News junkies know that it’s not always what is reported that is noteworthy. Sometimes what isn’t shown is more important.
Case in point, Obama’s 60 Minutes interview last Sunday. What they didn’t include in their segment was what Obama said about himself. That was left on the cutting room floor.
Steve Kroft asked him what he would “consider your major accomplishments? What have you accomplished?”
Obama replied, “I’ve got five more years of stuff to do. But not only saving this country from a great depression. Not only saving the auto industry. But putting in place a system in which we’re gonna start lowering health care costs and you’re never gonna go bankrupt because you get sick or somebody in your family gets sick. Making sure that we have reformed the financial system, so we never again have taxpayer funded bailouts, and the system is more stable and secure. Making sure that we’ve got millions of kids out here who are able to go to college because we’ve expanded student loans and made college more affordable. Ending Don’t Ask, Don’t Tell. Decimating al Qaeda, including Bin Laden being taken off the field. Restoring America’s respect around the world.

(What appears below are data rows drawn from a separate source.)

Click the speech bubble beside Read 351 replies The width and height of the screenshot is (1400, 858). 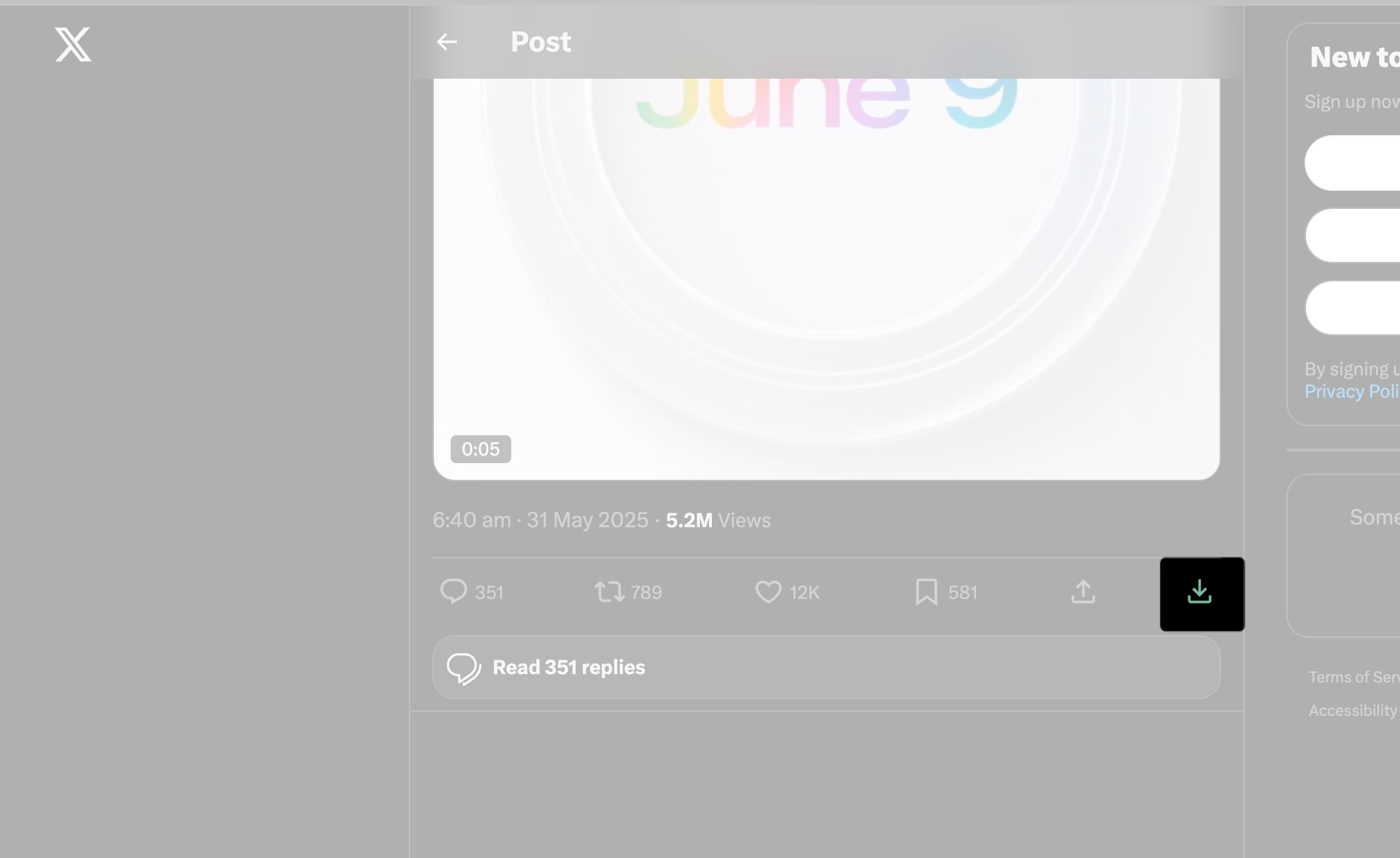tap(465, 667)
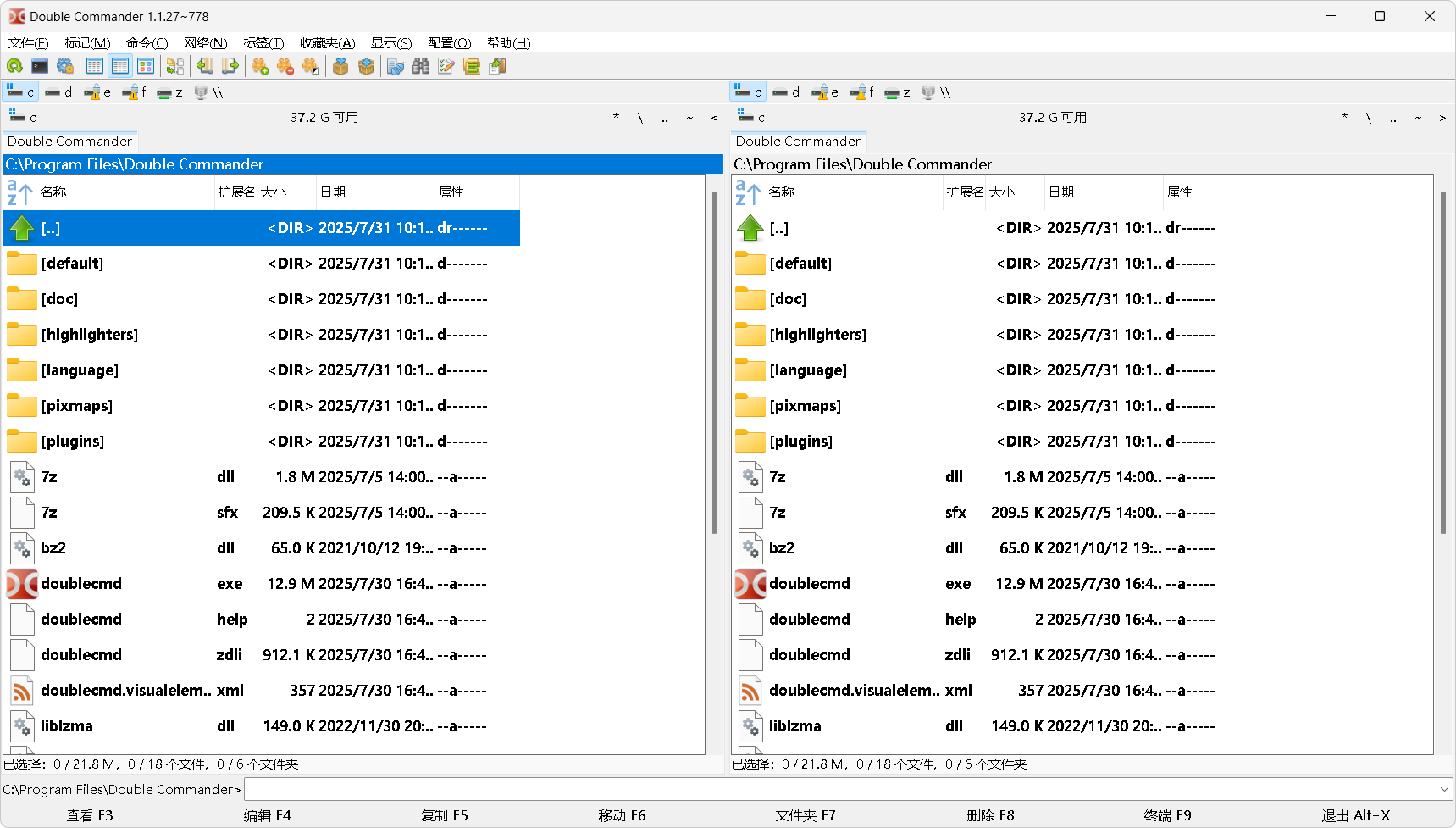Toggle full view mode

(119, 65)
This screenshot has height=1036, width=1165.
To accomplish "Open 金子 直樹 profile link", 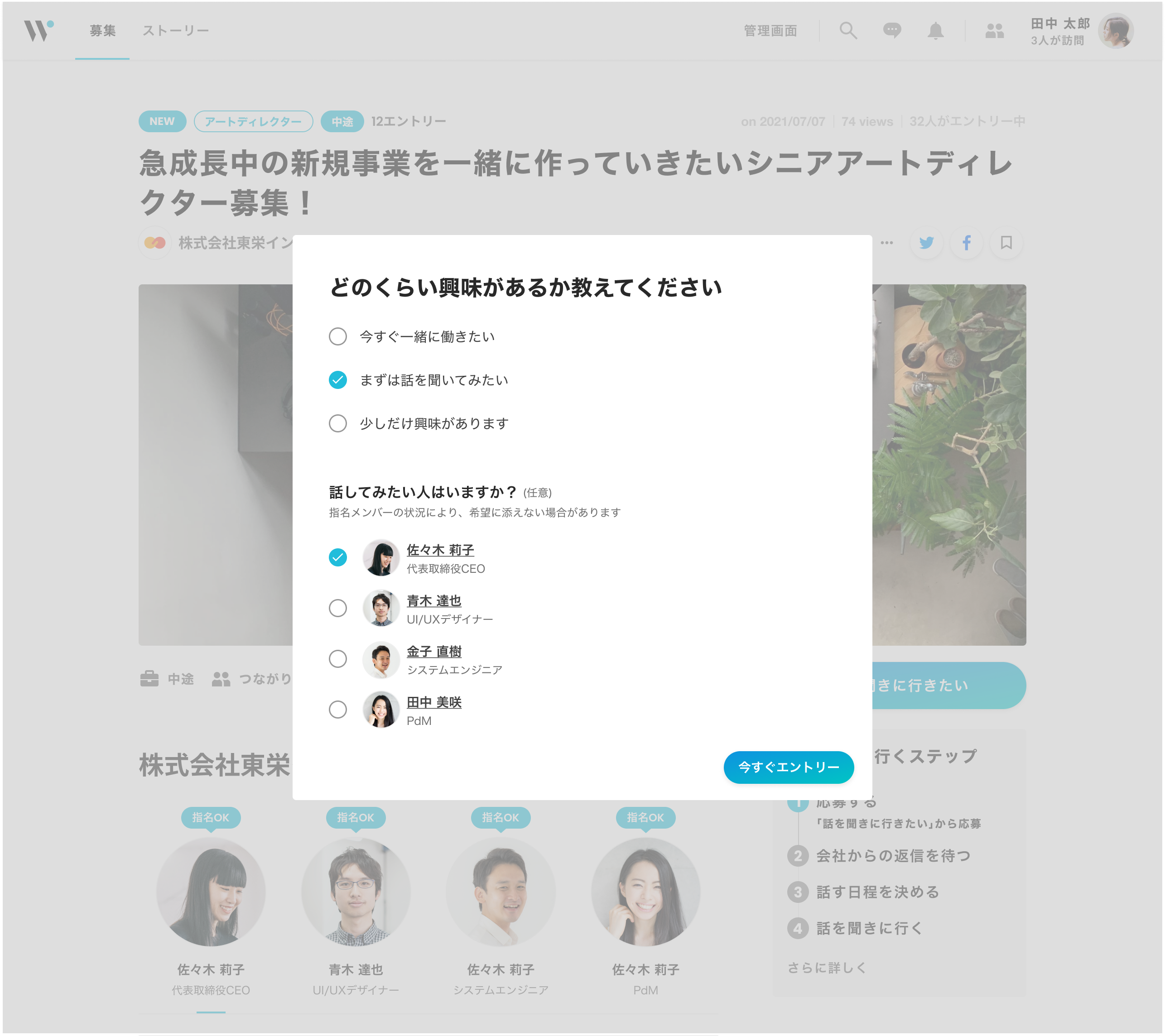I will [x=434, y=651].
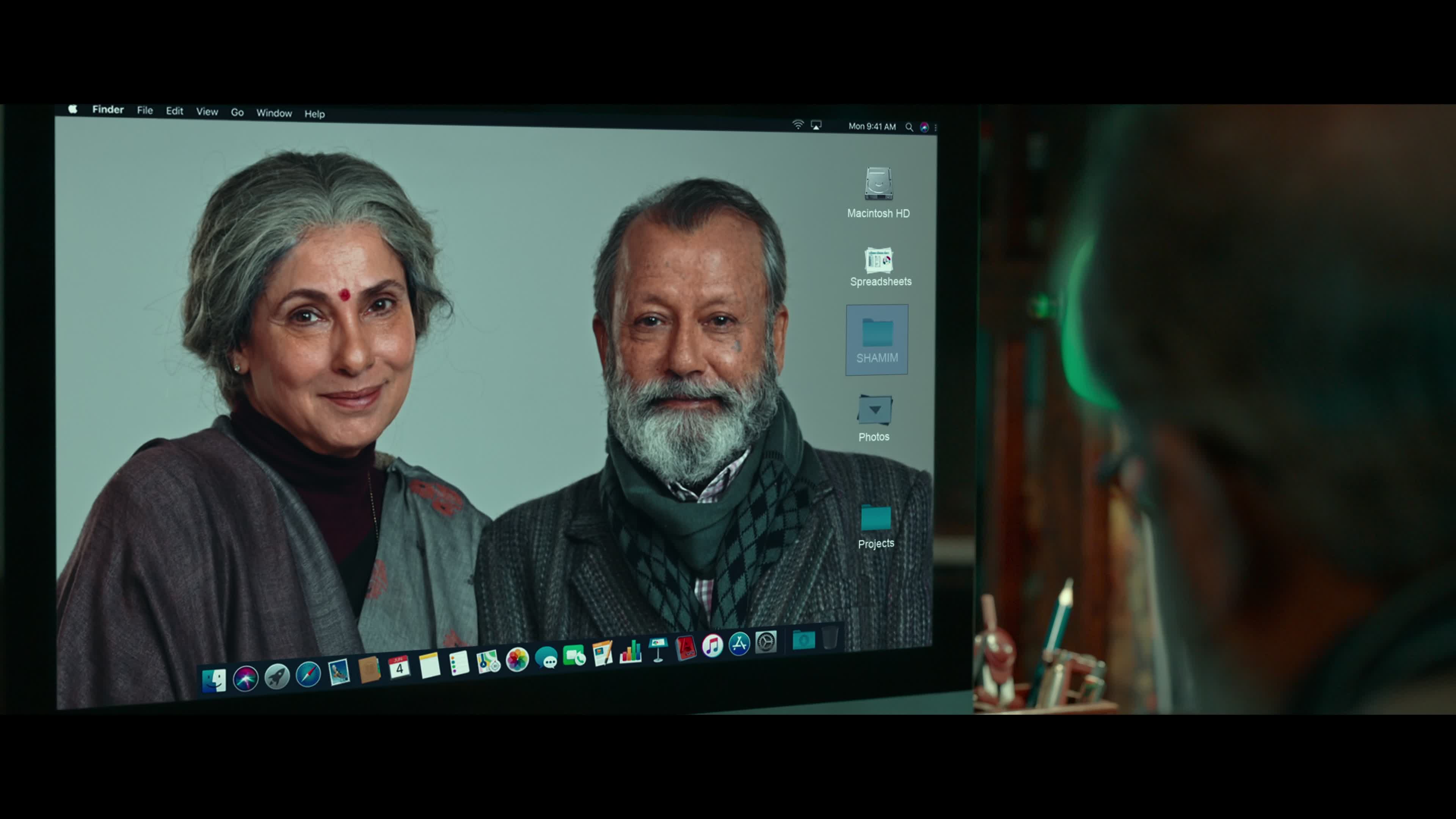
Task: Launch Siri from the Dock
Action: [245, 678]
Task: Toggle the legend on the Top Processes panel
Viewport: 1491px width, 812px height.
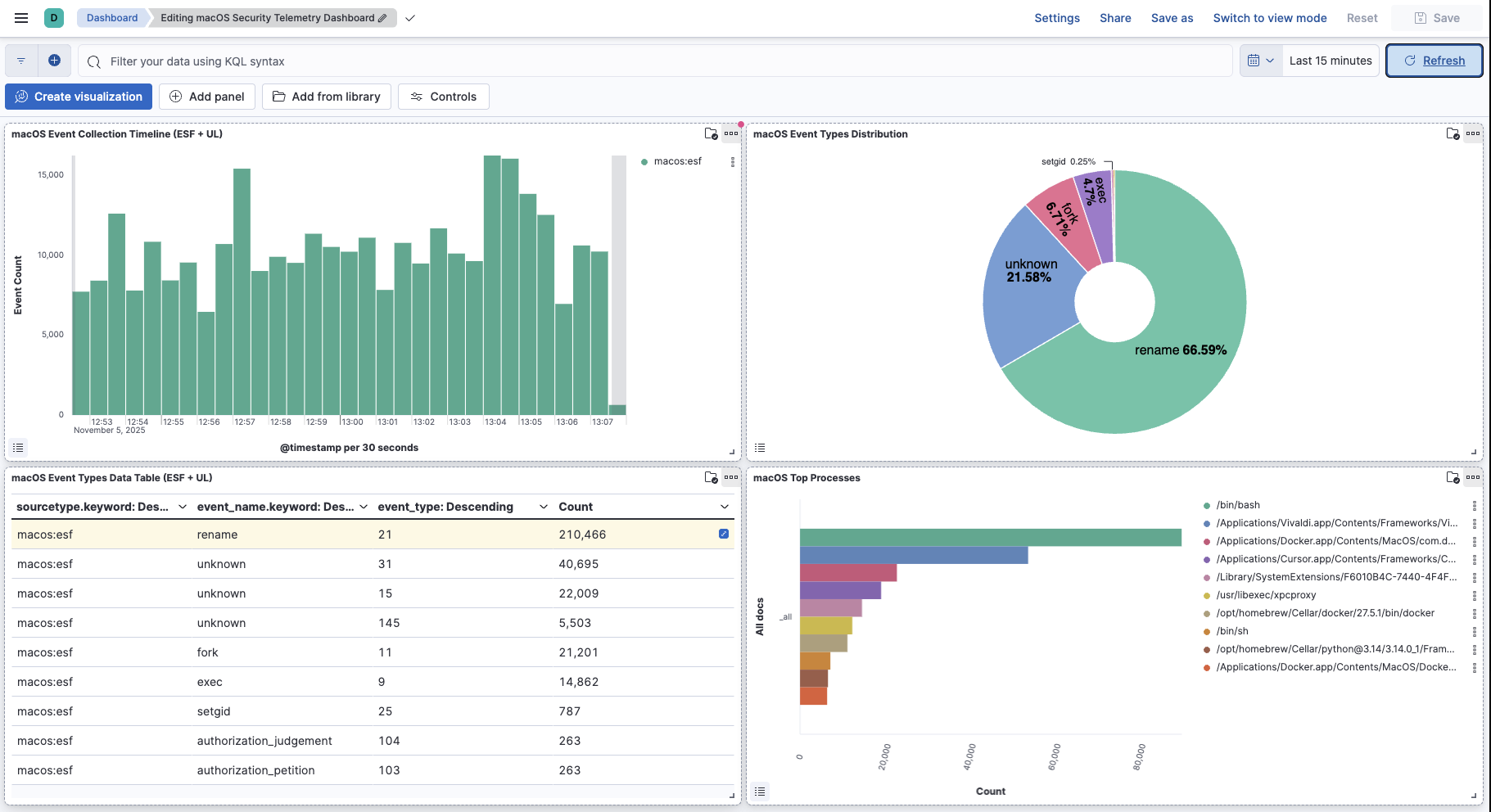Action: coord(760,792)
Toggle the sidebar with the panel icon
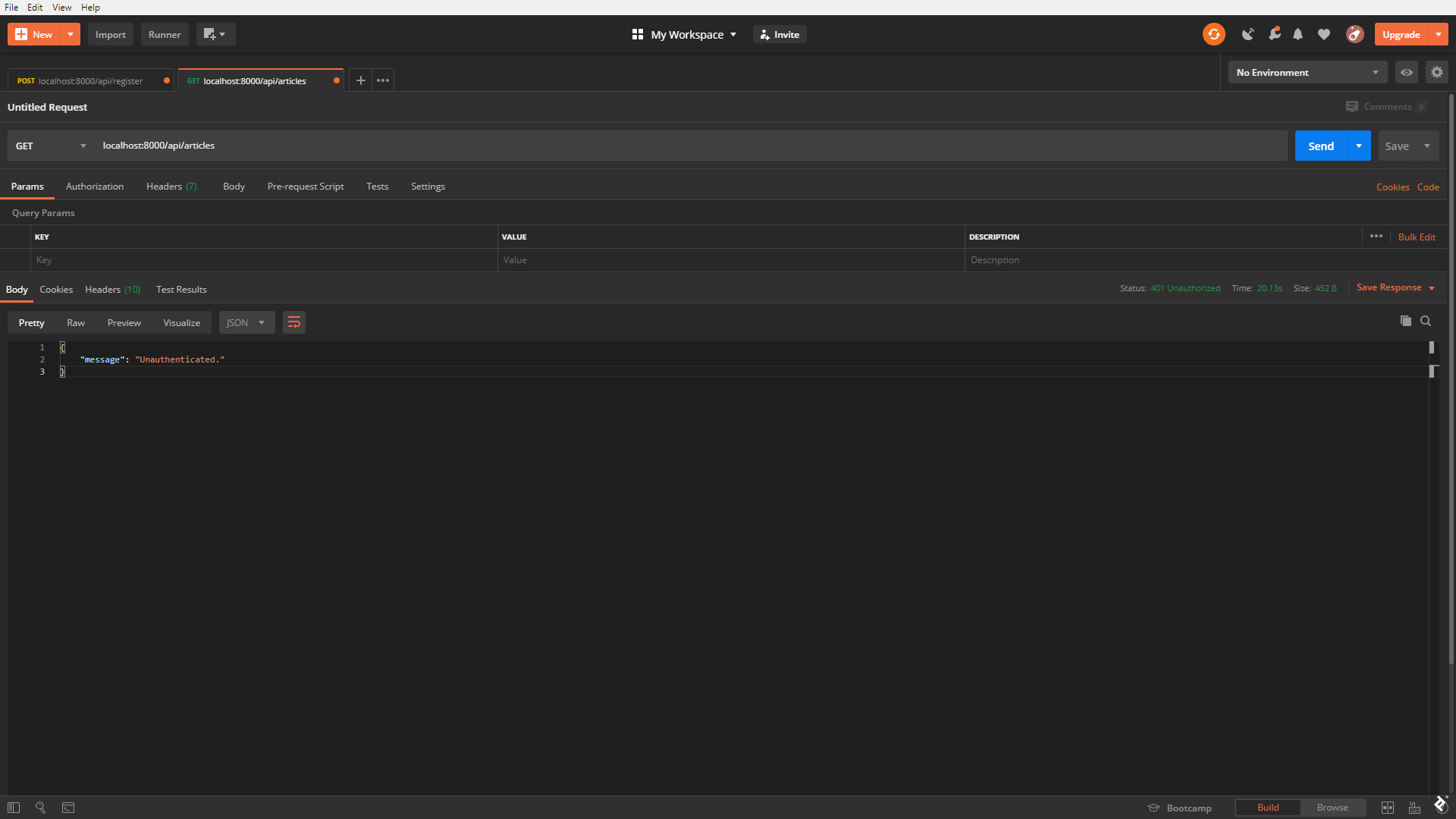1456x819 pixels. 13,808
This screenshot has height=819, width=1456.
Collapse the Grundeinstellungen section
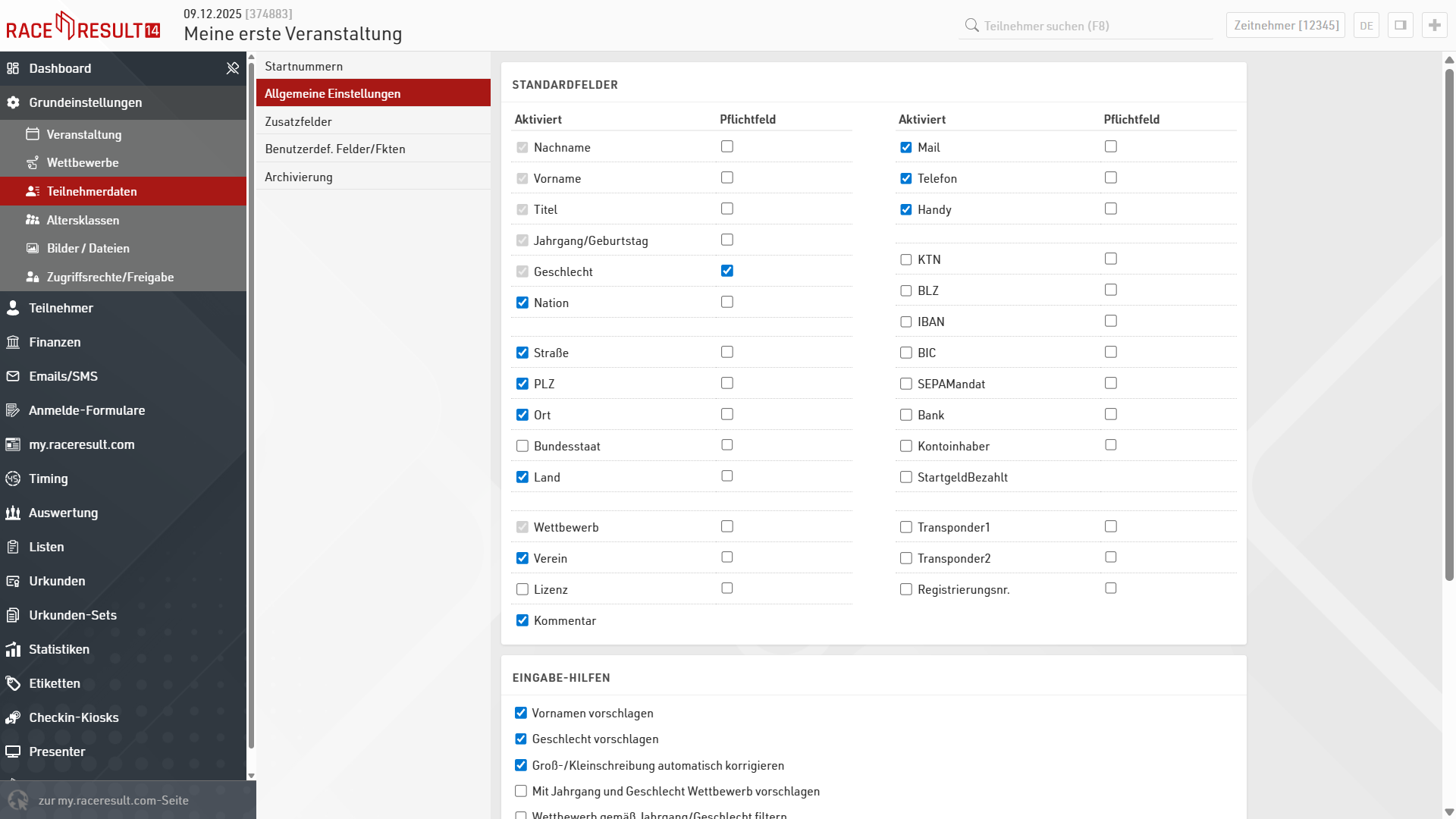[85, 102]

“The issue is not gonna be a list of accomplishments. As you said yourself, Steve, you know, I would put our legislative and foreign policy accomplishments in our first two years against any president – with the possible exceptions of Johnson, F.D.R. and Lincoln – just in terms of what we’ve gotten done in modern history. But, you know, but when it comes to the economy, we’ve got a lot more work to do. And we’re gonna keep on at it.”
Yes, the current resident of the White House considers himself on the level of F.D.R. and Lincoln. I guess what George Washington did in his first years doesn’t measure up to Barry’s level of competence. Reagan? I guess his years of prosperity and curbing the power of the Soviet Union was slackard, too.
Johnson? Really? How’s that War on Poverty done? I believe we are in the same state or worse than when he began pouring money down that rat hole.
Evidently CBS News still has a few vestiges of decency left them to ax this part of the interview. Even they couldn’t swallow this pant load.